The message-stick was known and made use of by the Ngarigo, but not to such an extent as by other tribes. It was a piece of wood a few inches long, with notches at the edges which referred to the message with which the bearer was entrusted.

About the year 1840 my friend, the late Mr. A. M. M'Keachie, met two young men of the Ngarigo tribe at the Snowy River, near to Barnes's Crossing; one of them carried two peeled sticks each about two feet long, and with notches cut in them, which they told him reminded them of their message. The sticks were about one half- inch in diameter. Their message was that they were to collect their tribe to meet those of the Tumut River and Queanbeyan, at a place in the Bogong Mountains, to eat the Bogong moths.[1]

A messenger in the Wiradjuri tribe is provided with a message-stick, the notches on which remind him of his message, and if it is to call the people together for initiation ceremonies, he carries a bull-roarer (Bobu or Mudjigang), a belt (Gulir), a man's kilt (Buran or Tala-bulg) made of kangaroo-rat skin, a head-string (Ulungau-ir), and a white head-band (Kambrun). The messenger having made known his message to the man to whom he is sent, and delivered his message with the other emblems above mentioned, the recipient assembles the men at the council-place (Ngulubul). He then shows them the message-stick and other articles, and delivers to them the message which he has received. Sometimes, when the kilt is sent, the strands of skin forming it are used instead of a notched stick, to remind the bearer of his message.

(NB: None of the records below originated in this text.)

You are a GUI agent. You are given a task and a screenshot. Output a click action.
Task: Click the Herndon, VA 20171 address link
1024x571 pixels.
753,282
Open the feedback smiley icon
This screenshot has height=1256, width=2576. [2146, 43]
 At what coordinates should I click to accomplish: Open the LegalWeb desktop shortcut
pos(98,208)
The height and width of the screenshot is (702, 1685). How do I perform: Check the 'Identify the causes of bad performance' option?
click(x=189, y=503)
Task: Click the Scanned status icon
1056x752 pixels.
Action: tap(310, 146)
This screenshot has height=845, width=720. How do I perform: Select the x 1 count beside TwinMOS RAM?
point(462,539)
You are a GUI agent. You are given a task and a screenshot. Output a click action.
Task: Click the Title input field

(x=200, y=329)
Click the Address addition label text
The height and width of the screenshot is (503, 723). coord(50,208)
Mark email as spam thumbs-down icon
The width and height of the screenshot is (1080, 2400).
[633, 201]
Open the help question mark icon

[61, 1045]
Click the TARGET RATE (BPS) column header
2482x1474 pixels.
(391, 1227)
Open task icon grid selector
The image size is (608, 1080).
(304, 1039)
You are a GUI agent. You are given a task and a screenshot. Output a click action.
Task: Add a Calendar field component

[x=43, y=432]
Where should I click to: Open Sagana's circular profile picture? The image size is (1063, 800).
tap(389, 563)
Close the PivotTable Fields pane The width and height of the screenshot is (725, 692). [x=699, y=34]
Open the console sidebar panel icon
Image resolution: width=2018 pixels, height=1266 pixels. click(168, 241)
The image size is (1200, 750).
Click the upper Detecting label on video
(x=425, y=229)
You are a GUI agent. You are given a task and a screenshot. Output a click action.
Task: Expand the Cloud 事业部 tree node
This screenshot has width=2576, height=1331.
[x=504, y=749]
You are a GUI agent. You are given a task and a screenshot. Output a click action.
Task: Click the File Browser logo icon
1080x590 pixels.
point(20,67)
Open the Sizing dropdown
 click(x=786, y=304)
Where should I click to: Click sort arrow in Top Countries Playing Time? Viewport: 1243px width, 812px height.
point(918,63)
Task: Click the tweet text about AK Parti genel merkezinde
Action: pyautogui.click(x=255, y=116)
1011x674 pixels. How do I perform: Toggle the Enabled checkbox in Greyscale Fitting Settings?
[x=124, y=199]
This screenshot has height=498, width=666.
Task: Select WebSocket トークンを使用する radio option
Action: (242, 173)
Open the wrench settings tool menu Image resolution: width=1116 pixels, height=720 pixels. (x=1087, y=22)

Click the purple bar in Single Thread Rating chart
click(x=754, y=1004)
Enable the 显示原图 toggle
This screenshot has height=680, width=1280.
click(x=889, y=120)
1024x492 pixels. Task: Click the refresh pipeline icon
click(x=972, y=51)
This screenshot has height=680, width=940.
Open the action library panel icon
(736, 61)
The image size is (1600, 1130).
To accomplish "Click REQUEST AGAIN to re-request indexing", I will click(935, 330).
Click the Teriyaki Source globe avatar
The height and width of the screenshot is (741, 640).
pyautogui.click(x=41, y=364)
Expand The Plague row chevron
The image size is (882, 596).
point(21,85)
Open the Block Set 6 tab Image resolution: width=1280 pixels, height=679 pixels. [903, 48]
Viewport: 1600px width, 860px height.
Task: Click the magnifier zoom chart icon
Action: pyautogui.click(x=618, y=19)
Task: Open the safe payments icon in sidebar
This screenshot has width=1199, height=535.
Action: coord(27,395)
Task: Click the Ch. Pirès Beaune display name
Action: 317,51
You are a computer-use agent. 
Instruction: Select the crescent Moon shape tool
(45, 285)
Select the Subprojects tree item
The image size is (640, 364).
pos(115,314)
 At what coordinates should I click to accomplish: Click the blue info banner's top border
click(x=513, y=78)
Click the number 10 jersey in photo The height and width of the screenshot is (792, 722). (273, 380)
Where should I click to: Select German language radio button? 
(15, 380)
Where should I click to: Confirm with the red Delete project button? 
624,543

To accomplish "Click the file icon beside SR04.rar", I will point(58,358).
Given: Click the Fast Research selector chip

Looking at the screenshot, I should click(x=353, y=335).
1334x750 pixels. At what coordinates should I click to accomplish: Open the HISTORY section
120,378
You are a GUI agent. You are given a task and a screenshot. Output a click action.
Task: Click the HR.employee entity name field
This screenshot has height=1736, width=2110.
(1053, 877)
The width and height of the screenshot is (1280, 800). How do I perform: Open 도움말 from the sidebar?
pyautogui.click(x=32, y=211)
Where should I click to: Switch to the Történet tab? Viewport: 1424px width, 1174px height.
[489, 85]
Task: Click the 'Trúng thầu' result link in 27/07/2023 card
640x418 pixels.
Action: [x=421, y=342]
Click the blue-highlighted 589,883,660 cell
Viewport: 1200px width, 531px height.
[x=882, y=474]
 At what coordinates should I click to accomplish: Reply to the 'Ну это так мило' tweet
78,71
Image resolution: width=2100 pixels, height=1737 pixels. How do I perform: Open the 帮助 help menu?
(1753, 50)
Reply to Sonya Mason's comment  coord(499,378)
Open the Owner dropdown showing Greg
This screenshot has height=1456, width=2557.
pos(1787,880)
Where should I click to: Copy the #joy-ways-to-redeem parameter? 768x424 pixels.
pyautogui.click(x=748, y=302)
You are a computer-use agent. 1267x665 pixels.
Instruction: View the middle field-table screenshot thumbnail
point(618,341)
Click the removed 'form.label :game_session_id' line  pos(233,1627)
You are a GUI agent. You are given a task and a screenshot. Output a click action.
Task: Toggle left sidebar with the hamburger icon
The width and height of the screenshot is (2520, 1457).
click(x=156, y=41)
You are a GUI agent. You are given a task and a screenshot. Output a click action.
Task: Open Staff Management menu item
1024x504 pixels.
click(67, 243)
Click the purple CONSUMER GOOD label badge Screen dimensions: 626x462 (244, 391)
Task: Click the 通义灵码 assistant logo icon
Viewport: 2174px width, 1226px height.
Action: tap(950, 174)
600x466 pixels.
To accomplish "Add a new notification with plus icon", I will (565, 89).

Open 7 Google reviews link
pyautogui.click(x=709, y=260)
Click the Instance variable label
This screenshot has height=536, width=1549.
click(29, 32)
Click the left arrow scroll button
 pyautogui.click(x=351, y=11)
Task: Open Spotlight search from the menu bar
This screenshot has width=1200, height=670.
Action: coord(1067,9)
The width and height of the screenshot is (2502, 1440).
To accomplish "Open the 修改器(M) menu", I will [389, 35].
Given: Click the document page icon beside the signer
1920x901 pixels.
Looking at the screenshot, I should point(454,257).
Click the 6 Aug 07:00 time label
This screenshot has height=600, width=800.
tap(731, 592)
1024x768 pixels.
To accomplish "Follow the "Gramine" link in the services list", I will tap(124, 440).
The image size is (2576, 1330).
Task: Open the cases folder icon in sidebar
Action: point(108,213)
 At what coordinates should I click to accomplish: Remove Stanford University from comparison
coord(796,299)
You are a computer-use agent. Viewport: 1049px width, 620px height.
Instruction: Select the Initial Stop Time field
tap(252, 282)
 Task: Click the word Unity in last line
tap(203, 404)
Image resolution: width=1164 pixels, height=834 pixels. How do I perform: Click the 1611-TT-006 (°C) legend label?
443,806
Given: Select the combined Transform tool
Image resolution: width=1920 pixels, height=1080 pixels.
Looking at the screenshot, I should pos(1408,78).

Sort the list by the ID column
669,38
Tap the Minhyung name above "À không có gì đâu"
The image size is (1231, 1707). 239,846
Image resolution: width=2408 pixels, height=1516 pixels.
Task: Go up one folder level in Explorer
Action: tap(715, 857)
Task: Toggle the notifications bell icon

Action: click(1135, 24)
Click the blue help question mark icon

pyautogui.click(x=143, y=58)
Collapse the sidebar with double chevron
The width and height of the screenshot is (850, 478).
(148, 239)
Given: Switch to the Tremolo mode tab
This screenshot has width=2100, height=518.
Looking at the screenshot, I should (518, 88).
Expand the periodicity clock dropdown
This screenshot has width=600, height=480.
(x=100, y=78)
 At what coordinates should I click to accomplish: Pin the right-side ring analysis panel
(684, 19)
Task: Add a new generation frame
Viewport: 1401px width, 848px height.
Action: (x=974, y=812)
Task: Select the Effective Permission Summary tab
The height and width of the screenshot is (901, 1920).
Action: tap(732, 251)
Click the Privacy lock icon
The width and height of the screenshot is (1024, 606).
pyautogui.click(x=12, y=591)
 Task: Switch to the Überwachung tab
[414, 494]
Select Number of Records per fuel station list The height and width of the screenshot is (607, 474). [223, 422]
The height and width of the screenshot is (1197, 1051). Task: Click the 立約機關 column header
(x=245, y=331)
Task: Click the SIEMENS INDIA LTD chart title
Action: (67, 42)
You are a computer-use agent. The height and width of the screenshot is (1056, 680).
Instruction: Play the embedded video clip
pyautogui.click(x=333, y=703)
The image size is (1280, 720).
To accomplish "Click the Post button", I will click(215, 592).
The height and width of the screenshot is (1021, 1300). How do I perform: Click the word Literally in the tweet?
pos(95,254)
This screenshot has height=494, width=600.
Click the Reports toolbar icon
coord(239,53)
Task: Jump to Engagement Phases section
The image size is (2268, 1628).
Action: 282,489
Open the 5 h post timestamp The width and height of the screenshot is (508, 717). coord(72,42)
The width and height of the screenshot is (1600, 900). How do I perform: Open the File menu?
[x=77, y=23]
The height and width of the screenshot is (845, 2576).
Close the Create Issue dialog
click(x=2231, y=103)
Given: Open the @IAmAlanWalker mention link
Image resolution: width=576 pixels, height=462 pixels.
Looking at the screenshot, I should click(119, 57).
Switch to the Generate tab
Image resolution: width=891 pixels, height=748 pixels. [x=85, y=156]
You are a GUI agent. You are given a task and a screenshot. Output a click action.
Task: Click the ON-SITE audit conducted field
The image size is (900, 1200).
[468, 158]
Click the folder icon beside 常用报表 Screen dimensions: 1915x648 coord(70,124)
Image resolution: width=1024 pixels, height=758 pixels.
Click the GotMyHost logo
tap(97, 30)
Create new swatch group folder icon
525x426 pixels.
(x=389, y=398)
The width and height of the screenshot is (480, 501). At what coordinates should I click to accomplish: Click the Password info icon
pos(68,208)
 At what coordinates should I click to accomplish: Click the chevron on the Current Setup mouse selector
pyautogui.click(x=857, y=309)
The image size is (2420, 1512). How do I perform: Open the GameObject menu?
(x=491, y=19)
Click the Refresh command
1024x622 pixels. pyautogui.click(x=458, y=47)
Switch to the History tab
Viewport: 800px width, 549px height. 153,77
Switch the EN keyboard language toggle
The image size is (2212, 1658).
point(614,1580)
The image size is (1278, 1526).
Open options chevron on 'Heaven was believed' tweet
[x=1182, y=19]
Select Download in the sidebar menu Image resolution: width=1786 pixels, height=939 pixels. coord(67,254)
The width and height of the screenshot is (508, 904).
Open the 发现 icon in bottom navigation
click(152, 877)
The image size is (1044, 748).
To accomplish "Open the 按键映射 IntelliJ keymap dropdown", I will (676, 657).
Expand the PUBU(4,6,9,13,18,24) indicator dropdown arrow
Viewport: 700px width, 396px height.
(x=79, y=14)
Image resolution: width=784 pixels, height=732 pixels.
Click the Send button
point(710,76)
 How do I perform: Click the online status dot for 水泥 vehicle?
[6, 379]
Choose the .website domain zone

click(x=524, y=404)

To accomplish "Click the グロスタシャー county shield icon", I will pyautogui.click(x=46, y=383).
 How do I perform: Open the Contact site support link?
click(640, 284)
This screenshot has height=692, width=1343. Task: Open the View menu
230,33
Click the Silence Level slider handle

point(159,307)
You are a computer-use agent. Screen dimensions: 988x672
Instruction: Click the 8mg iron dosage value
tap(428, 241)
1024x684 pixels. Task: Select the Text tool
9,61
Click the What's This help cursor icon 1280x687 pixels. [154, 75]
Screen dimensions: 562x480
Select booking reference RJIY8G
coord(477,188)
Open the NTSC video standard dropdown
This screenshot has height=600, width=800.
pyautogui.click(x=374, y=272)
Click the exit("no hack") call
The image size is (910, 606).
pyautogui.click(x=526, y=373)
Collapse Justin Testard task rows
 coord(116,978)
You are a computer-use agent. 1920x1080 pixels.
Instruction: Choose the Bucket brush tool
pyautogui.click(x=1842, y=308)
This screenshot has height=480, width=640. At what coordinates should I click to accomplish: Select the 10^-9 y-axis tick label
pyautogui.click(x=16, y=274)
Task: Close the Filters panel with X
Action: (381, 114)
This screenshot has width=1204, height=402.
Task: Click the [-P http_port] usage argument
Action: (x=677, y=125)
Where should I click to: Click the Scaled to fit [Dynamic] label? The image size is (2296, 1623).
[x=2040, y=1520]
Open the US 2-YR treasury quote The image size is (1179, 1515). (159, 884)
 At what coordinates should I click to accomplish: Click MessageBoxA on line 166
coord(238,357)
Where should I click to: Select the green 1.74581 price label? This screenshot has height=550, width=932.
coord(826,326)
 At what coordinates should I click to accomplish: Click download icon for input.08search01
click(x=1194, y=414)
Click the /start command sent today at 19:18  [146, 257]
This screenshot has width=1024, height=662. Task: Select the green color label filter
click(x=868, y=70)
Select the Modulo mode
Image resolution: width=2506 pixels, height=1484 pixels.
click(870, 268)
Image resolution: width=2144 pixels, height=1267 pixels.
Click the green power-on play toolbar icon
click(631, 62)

The recipient of the message-stick sends it on, with all the articles which he has received, by one of his own people, and it thus travels until the farthest point is reached.

  1. A great gathering usually took place about midsummer on the highest ranges of the Australian Alps, where sometimes from 500 to 700 aborigines, belonging to different friendly tribes, would assemble almost solely to feast on roasted moths (Bogong). The moths were thickly congregated in the crevices of the rocks, and were stifled with smouldering brush. Being roasted on the hot ashes, they were shrivelled to about the size of a grain of wheat. The taste of the roasted Bogongs is said to be sweetish and rather pleasant eating. ("The Omeo Blacks," by Richard Helms, op. cit. p. 387).